Dictionary of National Biography, 1885-1900/Fishacre, Richard de
FISHACRE, FISSAKRE, FISHAKLE, or FIZACRE, RICHARD de (d. 1248), Dominican divine, is said to have been a native of Devonshire (Fuller, i. 442, iii. 20). Trivet styles him 'natus Oxonia,' where, however, other manuscripts read Exonia (p. 230). Bale makes him study 'the scurrilities of the Sophists' at Oxford and Paris; but the whole story of the latter visit is probably nothing more than the expansion of a very dubious suggestion in Leland's 'Commentaries ' (Bale, p. 294; Leland, ii. 275). Like Robert Bacon [q. v.], Fishacre in his old age became a Dominican; but as the two friends continued to read divinity lectures for several years after entering the order in the schools of St. Edward, his entry can hardly be dated later than 1240, and perhaps like Robert Bacon's should be placed ten or more years earlier (Trivet, pp. 229-30). The two comrades died in the same year, 1248 (Matt. Paris, v. 16). In their own days they were considered to be without superior, or even equal, in theology or other branches of science; nor was their eloquence in popular preaching less remarkable (ib.) Leland calls Fishacre, Robert Bacon's 'comes individuus,' and adds that the two were as fast linked together in friendship as ever Theseus was to Pirithous. He even hints that the former died of grief on hearing of his friend's decease (Leland, ii. 275; Fuller, ubi supra). Fishacre was buried among the Friars Preachers at Oxford. He was the first of his order in England who wrote on the 'Sentences' (Oriel MS. No. 43, quoted in Coxe). Wood makes him a friend and auditor of Edmund Rich (Hist. II. ii. 740).
Fishacre's works are:
- Commentaries on Peter Lombard's 'Book of Sentences,' four books (manuscripts at Oriel College, Nos. 31, 43, and Balliol, No. 57, Oxford, and, according to Echard, at the Sorbonne in Paris, &c.)
- Treatises on the Psalter (to the seventieth Psalm only according to Trivet).

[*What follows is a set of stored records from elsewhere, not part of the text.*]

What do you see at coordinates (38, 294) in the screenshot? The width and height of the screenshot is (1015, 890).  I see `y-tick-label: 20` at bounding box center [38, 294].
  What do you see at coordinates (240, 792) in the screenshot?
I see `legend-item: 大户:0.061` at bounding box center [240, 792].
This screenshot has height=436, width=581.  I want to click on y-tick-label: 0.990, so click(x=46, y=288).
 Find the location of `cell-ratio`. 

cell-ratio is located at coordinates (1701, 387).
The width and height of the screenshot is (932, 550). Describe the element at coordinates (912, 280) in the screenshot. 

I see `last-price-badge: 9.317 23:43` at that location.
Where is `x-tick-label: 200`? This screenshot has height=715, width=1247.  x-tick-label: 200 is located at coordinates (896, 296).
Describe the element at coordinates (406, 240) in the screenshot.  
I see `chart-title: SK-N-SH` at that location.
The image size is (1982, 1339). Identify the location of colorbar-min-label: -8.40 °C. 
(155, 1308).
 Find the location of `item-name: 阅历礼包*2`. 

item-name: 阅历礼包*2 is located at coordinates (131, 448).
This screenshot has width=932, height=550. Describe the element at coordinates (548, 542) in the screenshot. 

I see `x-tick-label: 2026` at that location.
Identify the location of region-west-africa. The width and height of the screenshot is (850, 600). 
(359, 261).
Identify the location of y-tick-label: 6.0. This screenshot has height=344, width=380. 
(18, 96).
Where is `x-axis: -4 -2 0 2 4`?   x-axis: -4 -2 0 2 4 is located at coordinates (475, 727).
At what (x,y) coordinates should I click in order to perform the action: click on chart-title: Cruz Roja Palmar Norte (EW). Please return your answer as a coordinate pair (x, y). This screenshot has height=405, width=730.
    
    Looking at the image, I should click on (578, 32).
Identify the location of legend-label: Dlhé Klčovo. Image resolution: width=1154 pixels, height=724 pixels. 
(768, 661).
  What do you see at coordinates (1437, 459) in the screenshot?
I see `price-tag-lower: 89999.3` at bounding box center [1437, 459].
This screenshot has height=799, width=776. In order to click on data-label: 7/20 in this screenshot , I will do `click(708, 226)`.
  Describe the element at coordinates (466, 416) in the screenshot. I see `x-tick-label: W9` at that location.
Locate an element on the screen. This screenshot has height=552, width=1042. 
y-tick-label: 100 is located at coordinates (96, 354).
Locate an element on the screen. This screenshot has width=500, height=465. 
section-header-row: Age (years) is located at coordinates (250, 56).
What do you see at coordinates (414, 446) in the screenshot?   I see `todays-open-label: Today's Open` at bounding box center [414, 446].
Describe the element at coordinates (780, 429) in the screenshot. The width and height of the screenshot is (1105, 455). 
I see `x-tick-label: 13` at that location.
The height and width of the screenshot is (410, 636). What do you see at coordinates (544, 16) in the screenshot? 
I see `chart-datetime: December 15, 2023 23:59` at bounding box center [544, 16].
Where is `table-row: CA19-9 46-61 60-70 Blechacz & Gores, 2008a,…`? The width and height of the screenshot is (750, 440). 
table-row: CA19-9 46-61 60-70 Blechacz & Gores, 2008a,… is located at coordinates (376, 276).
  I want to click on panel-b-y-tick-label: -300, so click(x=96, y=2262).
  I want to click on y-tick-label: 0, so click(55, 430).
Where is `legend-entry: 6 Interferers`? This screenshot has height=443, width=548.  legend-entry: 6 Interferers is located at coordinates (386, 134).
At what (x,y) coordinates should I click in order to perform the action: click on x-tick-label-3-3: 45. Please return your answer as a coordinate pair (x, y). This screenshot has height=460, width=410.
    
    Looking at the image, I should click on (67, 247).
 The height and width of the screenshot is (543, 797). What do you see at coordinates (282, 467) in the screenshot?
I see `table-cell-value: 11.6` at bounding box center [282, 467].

- 'Super Parabolas Salamonis.' To these Bale adds other dissertations: 'De Pœnitate,' 'Postillæ Morales,' 'Commentarii Bibliæ,' 'Quæstiones Variæ,' 'Quodlibeta quoque et alia plura.' Pits says he was the first Englishman to become a doctor in divinity. The same writer states that Thomas Walden, the great anti-Wycliffite theologian of the early part of the fifteenth century, often appeals to Fishacre's authority while Bale adds that William Woodford (d. 1397), the Franciscan, and William Byntre relied on him for the same purpose. Echard assigns him another work, 'De Indulgentiis.'
[Matt. Paris, ed. Luard (Rolls Ser.), vol. v.; Trivet, ed. Hog (Engl. Hist. Soc.); Leland's Commentaries, ed. 1709; Bale's Scriptores, ed. 1559, p. 294; Pits's Commentaries, ed. 1619, p. 317; Fuller's Worthies, ed. 1840, i. 422, iii. 419-20; Anthony à Wood's Hist. and Antiquities of Oxford, ed. Gutch, ii. 740; Echard's Scriptores Ordinis Prædicatorum, i. 118-19; Coxe's Cat. of Oxford MSS.; Tanner's Scriptores.]